And me? I’m beside her. Too aware of the space between us as Xan sets into a story of his own. Of the way she shifts, how her hair falls forward, every time her fingers tap lightly against her knee.

“So there we were,” Xan says, gesturing wildly, “halfway up the Inner Spire, clinging to rain-slicked obsidian like absolute idiots—because someone,” he points at me, “decided he could Warp through a closed seal with his eyes shut.”

“It was training,” I mutter, feigning offense. “I was developing accuracy under pressure.”

Cece grins behind the rim of her mug. “And? Did it work?”

“Oh, he warped us, all right,” Xan says. “Straight into Elder Marra’s ceremonial chamber. Right in the middle of a binding ritual. Naked. All of them.”

Cece loses it. Full, head-thrown-back laughter that echoes off the walls like music. It’s unfiltered joy, the kind that brightens the world around it.

I watch her, stunned. Not because of the story—I’ve heard Xan embellish it a hundred times—but because of her.

The way she lights up a room without trying. The way she leans into the moment without hesitation, without fear. She belongs here, safe in this warmth. Not in the chaos I’ve pulled her into.

And yet, I can’t imagine my world without her in it anymore.

“Luc was the worst at lying,” Xan continues. “He’d try to charm his way out of trouble with the Elders. Chin up, eyes serious, like he was delivering a battlefield report instead of covering for the fact that we turned the reflection pools into a vortex slide.”

“They were boring,” I say flatly. “And everyone knows stagnant water is a breeding ground for parasites.”

“See?” Xan laughs. “Always had a justification. Even as a youngling, he was insufferably noble.”

Cece is practically wheezing now. “I can’t imagine Luc being anything less than solemn and brooding.”

I smirk, but my heart isn’t in the comeback. I’m too caught in the feeling. The way her eyes sparkle when she looks at me. The way she sees me now—not as a Warper, or a symbol, or a danger. But as me. Just Luc.

I’m no longer afraid of what Aris might take from me.

I’m afraid of how much I need this. How much I need her.

And that truth might undo me more than war ever could.

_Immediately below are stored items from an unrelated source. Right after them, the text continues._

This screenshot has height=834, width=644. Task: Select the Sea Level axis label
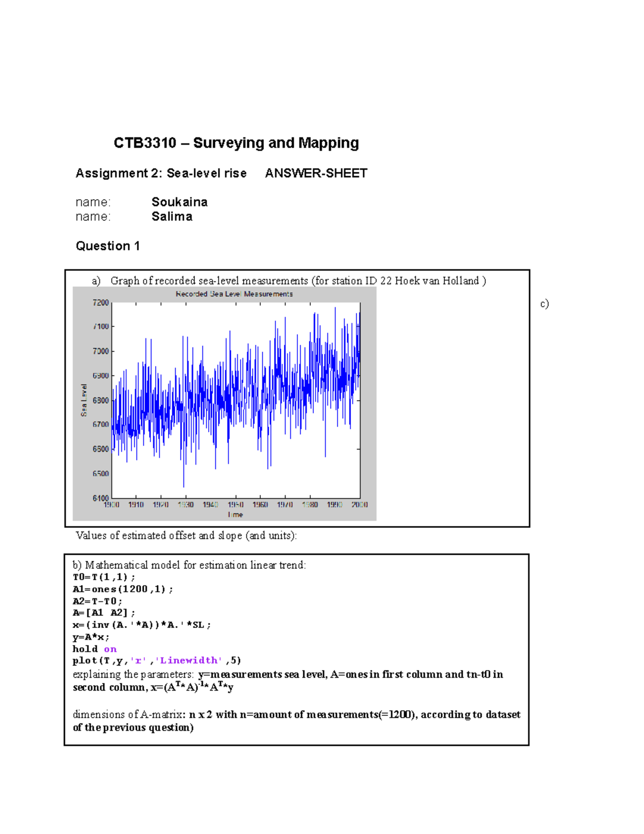84,398
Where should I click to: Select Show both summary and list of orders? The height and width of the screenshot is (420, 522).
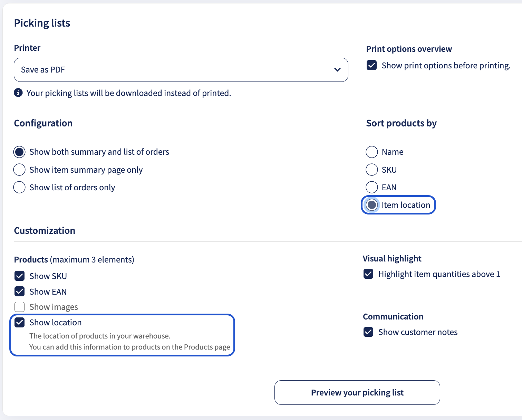[x=19, y=152]
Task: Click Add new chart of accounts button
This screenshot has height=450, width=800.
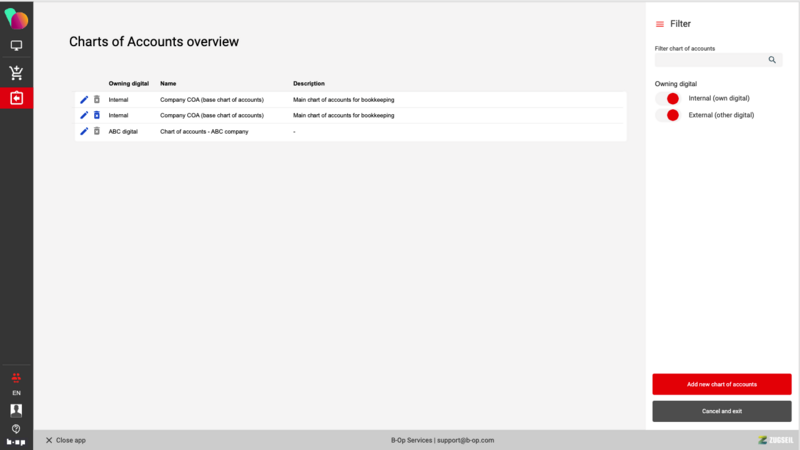Action: (x=721, y=384)
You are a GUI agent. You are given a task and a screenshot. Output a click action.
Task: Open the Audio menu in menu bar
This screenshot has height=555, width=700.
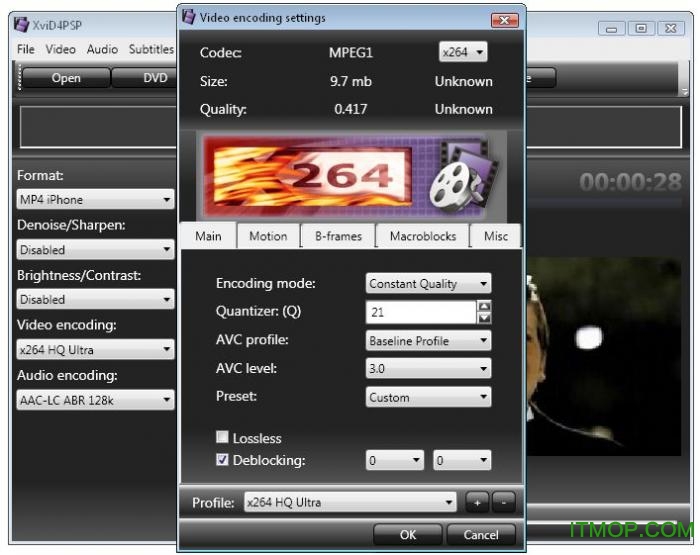tap(102, 49)
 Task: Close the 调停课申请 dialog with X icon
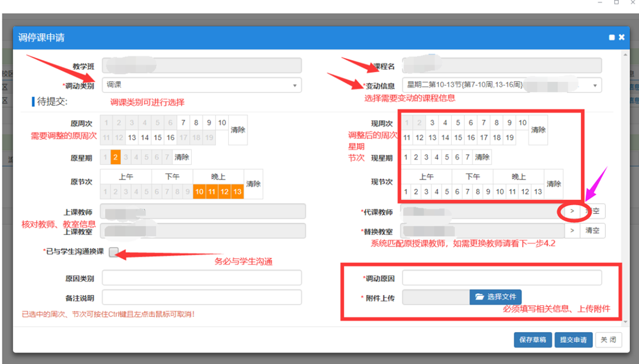tap(621, 38)
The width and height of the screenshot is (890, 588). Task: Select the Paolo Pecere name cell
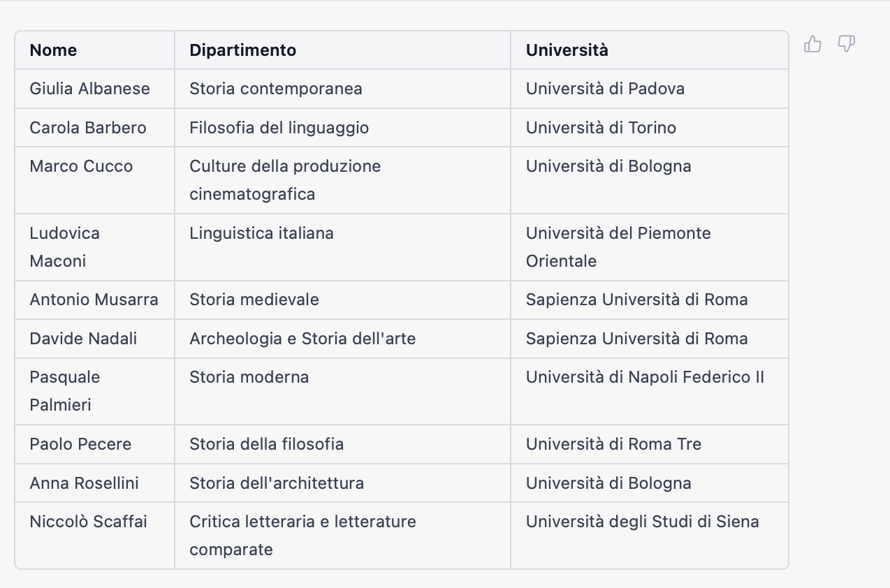tap(80, 444)
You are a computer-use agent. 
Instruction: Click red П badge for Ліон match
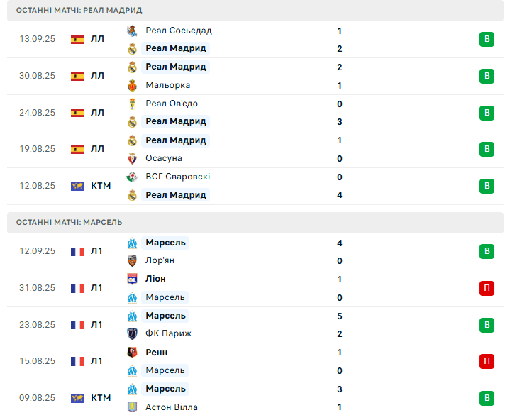point(487,288)
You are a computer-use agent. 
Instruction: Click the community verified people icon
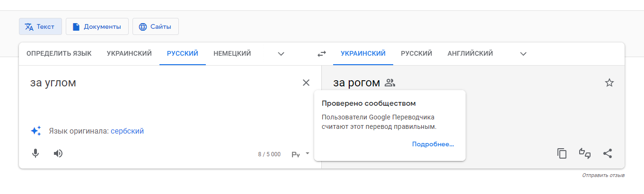click(x=390, y=83)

Cece wipes a tear from the corner of her eye as Xan reclines deeper into the armchair, thoroughly pleased with himself. The candle flickers, casting light across her face, and the air between us settles into something slower. Softer.

She glances at me, still smiling, but her tone shifts. “So . . . what was it really like? Growing up in Pomerium?”

I blink. The question catches me off guard—because no one has ever asked me that.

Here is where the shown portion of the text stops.